• _Directions_: Every line from the one holding "Where should I click to: Open the www.zp36.com" through the final line of the entries is to be reproduced exactly, and no other line.

• _Stored items_:

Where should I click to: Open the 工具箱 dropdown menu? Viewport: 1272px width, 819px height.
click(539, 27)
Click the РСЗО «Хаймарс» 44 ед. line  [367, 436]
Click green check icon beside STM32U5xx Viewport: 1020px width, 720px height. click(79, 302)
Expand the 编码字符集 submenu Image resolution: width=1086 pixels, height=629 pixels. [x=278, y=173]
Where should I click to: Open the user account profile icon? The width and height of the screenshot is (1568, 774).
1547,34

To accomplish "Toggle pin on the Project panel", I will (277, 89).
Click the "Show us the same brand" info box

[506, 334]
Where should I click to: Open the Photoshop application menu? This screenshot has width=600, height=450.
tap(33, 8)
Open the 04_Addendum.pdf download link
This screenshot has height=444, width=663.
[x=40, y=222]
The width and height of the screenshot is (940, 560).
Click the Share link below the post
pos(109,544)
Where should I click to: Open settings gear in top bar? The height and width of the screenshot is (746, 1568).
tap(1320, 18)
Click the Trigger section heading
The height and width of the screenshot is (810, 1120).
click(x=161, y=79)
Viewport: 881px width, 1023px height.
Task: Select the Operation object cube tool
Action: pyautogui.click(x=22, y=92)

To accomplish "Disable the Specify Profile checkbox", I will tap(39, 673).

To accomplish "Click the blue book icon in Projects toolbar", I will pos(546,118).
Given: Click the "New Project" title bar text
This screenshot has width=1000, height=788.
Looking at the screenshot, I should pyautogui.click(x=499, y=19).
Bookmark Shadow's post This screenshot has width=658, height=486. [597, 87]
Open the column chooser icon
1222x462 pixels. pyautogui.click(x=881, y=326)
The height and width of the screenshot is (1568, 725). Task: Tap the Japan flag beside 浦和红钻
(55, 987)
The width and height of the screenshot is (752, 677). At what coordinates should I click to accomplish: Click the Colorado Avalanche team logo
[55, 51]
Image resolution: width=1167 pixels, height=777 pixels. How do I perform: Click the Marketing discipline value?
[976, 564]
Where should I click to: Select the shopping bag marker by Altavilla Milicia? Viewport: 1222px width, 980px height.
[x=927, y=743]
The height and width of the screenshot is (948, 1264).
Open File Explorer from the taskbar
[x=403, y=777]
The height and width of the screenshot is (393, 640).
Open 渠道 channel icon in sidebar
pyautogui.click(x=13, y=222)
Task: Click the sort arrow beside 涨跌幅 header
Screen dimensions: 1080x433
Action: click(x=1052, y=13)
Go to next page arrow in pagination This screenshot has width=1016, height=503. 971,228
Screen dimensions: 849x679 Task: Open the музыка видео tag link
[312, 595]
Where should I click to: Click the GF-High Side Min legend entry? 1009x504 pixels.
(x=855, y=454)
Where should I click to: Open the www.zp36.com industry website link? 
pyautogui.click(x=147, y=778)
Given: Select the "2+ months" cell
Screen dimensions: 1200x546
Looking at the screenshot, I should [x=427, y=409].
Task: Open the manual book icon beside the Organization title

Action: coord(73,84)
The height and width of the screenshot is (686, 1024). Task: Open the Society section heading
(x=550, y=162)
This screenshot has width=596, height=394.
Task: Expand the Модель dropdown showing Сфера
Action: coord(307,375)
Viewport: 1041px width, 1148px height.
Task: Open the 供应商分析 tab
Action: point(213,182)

• _Task solution_:
Where should I click to: Open the www.zp36.com industry website link? 
pyautogui.click(x=147, y=778)
Given: Select the "2+ months" cell
Screen dimensions: 1200x546
Looking at the screenshot, I should [x=427, y=409].
Task: Open the manual book icon beside the Organization title

Action: coord(73,84)
The height and width of the screenshot is (686, 1024). Task: Open the Society section heading
(x=550, y=162)
This screenshot has width=596, height=394.
Task: Expand the Модель dropdown showing Сфера
Action: coord(307,375)
Viewport: 1041px width, 1148px height.
Task: Open the 供应商分析 tab
Action: point(213,182)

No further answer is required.